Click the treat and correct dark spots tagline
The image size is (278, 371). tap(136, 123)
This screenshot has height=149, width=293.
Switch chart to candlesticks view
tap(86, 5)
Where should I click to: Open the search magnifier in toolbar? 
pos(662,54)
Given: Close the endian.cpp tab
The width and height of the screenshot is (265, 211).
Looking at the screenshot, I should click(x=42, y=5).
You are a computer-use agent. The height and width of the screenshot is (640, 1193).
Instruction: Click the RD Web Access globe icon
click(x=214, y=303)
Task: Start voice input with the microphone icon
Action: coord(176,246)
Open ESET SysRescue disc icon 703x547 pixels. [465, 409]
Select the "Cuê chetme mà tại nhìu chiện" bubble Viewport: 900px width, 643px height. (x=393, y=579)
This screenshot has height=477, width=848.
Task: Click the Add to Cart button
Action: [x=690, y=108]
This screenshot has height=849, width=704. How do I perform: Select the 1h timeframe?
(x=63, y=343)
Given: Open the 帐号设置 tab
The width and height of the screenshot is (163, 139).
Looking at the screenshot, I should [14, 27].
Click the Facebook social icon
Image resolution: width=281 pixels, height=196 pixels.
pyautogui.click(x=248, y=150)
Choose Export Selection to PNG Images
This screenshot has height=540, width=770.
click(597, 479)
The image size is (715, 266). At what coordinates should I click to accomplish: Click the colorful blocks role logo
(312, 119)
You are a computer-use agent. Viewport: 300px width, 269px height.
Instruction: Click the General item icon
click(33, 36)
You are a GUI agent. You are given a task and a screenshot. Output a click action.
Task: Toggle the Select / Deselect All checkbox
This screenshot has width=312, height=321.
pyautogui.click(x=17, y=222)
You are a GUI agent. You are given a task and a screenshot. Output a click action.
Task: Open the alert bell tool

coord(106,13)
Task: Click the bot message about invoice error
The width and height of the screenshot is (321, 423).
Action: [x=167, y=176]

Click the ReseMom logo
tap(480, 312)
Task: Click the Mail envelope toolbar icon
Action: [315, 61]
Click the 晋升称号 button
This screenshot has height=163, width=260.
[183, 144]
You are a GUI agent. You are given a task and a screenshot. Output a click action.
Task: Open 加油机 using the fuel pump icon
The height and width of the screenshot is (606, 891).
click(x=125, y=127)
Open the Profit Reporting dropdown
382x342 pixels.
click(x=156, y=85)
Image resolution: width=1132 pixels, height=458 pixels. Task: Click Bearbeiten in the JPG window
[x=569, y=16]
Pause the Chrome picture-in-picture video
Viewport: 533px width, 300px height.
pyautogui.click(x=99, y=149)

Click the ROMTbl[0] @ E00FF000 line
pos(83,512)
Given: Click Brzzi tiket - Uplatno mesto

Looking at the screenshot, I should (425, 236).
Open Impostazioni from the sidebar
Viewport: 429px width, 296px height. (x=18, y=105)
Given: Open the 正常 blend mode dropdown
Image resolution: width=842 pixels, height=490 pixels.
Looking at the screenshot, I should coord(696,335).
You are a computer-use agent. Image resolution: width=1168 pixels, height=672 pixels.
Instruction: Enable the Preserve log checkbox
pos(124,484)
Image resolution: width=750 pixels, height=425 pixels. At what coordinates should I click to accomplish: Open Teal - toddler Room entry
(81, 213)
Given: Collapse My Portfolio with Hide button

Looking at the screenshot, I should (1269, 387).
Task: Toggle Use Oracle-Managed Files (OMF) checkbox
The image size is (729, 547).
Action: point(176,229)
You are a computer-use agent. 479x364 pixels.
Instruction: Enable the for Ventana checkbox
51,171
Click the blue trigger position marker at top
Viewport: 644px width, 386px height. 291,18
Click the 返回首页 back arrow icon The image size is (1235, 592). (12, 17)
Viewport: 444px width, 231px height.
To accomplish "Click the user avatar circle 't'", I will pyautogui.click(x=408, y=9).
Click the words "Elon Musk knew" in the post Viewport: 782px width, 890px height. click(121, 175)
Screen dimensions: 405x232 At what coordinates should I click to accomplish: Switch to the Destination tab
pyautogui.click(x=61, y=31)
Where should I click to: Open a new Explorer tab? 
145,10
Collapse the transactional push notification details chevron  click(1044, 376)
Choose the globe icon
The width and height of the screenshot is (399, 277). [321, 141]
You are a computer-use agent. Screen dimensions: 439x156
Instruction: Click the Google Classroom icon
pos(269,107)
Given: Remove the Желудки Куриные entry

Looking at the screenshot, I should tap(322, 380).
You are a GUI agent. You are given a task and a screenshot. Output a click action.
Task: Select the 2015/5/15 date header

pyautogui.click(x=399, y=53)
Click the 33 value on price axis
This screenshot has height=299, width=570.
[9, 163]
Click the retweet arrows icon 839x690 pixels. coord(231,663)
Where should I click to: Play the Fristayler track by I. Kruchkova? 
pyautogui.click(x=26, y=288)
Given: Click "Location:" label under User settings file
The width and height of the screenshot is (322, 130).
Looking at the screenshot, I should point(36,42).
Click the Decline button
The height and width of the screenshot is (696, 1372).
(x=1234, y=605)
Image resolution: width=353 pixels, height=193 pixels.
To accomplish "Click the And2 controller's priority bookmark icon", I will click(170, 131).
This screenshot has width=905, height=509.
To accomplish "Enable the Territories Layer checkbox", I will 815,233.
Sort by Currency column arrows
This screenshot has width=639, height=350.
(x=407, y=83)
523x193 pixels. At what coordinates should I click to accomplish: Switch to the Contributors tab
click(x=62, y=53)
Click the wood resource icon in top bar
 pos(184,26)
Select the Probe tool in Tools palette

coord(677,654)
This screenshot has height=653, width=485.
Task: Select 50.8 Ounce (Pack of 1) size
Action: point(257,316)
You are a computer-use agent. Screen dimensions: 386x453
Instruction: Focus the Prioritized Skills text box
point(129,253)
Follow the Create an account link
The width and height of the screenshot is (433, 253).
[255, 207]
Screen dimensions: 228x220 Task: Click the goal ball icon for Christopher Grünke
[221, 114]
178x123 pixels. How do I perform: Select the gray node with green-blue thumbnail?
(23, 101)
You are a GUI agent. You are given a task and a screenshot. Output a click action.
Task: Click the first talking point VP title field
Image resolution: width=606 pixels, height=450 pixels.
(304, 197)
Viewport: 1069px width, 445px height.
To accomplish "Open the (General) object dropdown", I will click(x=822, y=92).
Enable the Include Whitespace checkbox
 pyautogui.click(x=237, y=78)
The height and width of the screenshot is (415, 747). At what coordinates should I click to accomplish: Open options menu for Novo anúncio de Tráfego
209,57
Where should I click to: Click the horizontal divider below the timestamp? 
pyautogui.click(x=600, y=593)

+ + + + + + +

▶ PROBLEM REQUIREMENTS: Return only the number of lines in the data that contain "dropdown".

▶ YOUR RESPONSE: 3